AYSUN Kayacı "Erkeği kandırmayı bilirim" demiş. Okuyunca konuya giresim geldi.
"Kandırmak" dediği "evlenmeye ikna etmek".
Ama Aysun Kayacı evlenmenin zafer olmadığını, birini kandırıp evlenmenin marifet sayılmayacağını da söylemiş, hemen belirtelim.
Ve aklını teslim edip konuya ondan bağımsız devam edelim.
Sahi böyle bir şey var...
Erkeği kandırmak!
Kendi haline bırakırsanız, evlenmeye yanaşmıyor hınzır!

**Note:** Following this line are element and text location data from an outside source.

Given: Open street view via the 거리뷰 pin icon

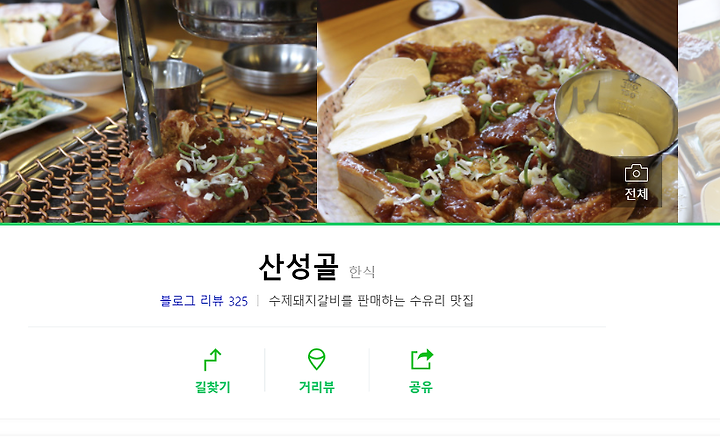Looking at the screenshot, I should coord(316,359).
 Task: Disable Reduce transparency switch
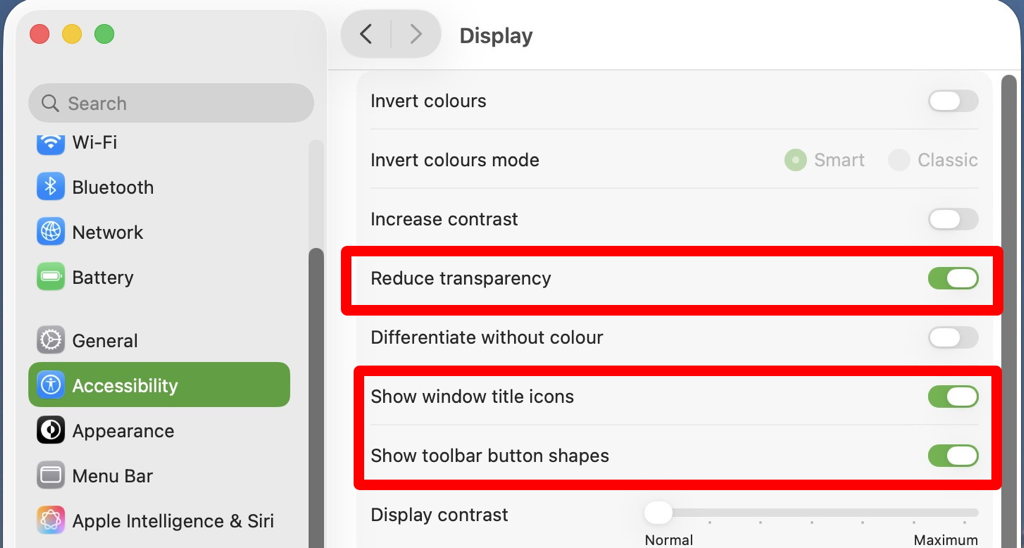pos(952,278)
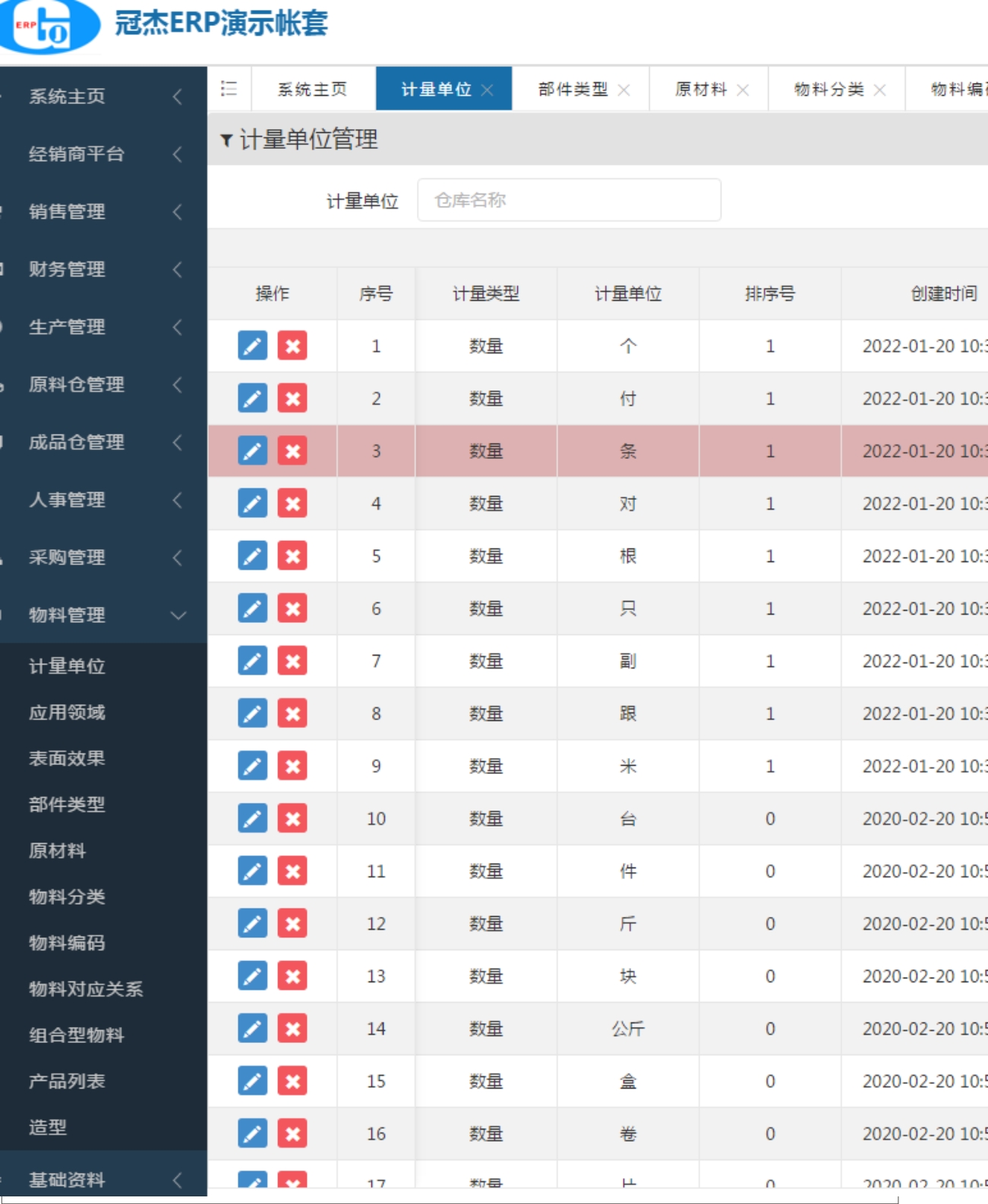Click the edit pencil icon for row 1
This screenshot has height=1204, width=988.
pos(252,346)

Kadınsa adeta doğuştan hazır.
Sadece hazır olmak da değil. Öyle olsa oturur bekler. Fazladan istekli de. Ki karşı tarafı kandırmak için mesai harcıyor.
Bu ne demek?
Evlilik denen şeyin kadına sunduğu cazip bir durum var ortada. Fakat erkeği bucak bucak kaçıran aynı zamanda...

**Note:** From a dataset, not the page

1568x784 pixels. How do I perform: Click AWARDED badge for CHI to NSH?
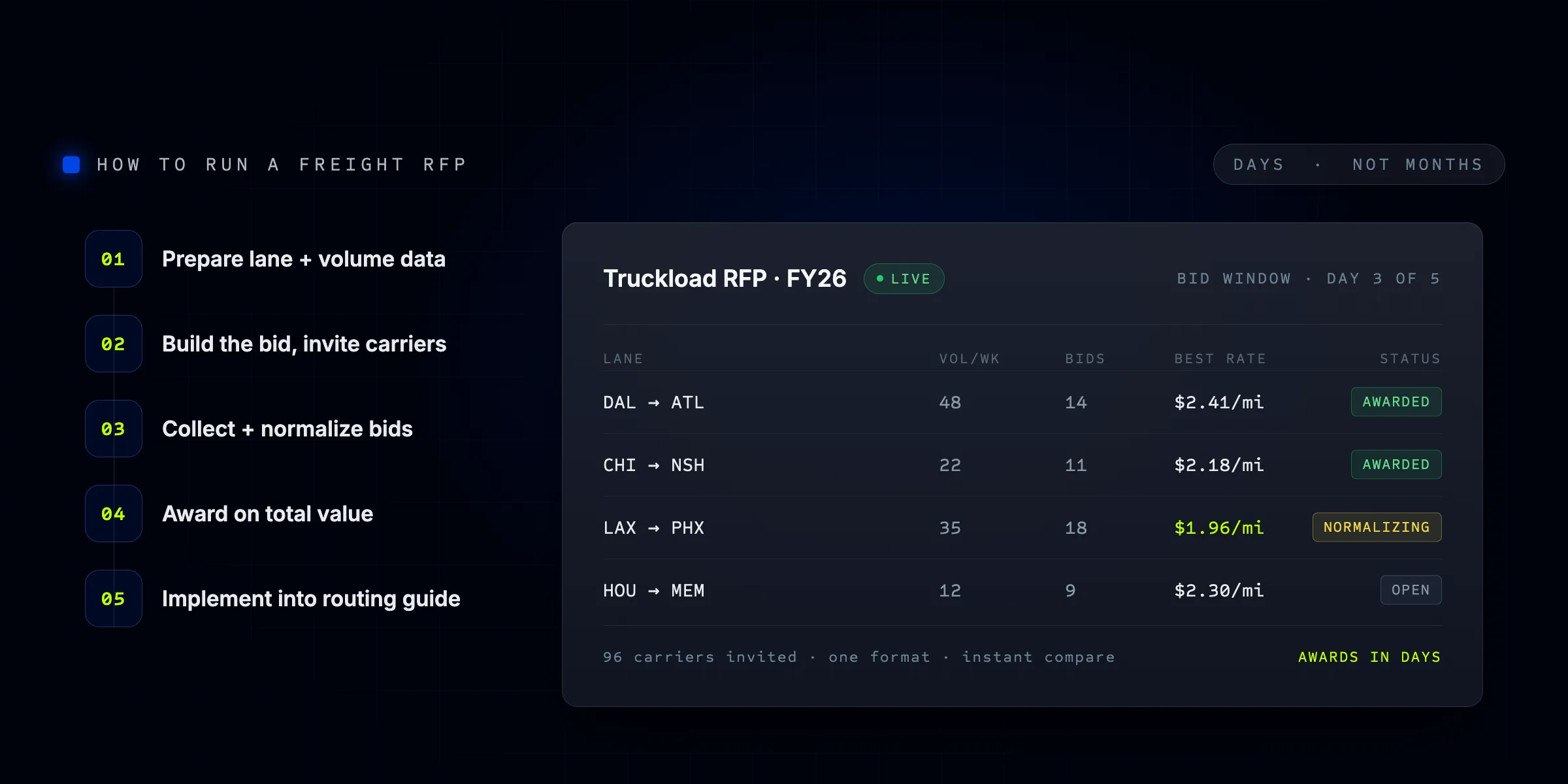tap(1396, 465)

E, akıllı erkek başına gelecekleri biliyor.
İmam nikáhlı, dokuz çocuklu; her daim karnı sıpalı, sırtı sopalı olanları bir kenara koyarsanız kadın aslında Kösem Sultan’dır!
Hatta şöyle söyleyeyim, bazı büyük şehirlerde "Erkeğe şiddete son" kampanyası düzenlense yeridir.
Evlilik de şart değil... "Hayat arkadaşı" olunması yeterli. Yahut son deyişle "manita" olunması... Sonuç aynıdır. Kösem Sultan.
* * *
İtirazınız mı var?
Peki şu soruları cevaplayın o zaman:
1) Kız arkadaşlarıyla buluşmak için kocasından izin alma gereği duyan kaç kadın; buna karşılık karısından habersiz erkek arkadaşlarıyla buluşmaya cesaret edebilecek kaç erkek vardır?
2) Anneyle haşır neşir olma durumu... Telefonlaşma, buluşma, oturup dertleşme, pişirdiğini yeme... Hangi taraf daha çok mesele yapar bunları?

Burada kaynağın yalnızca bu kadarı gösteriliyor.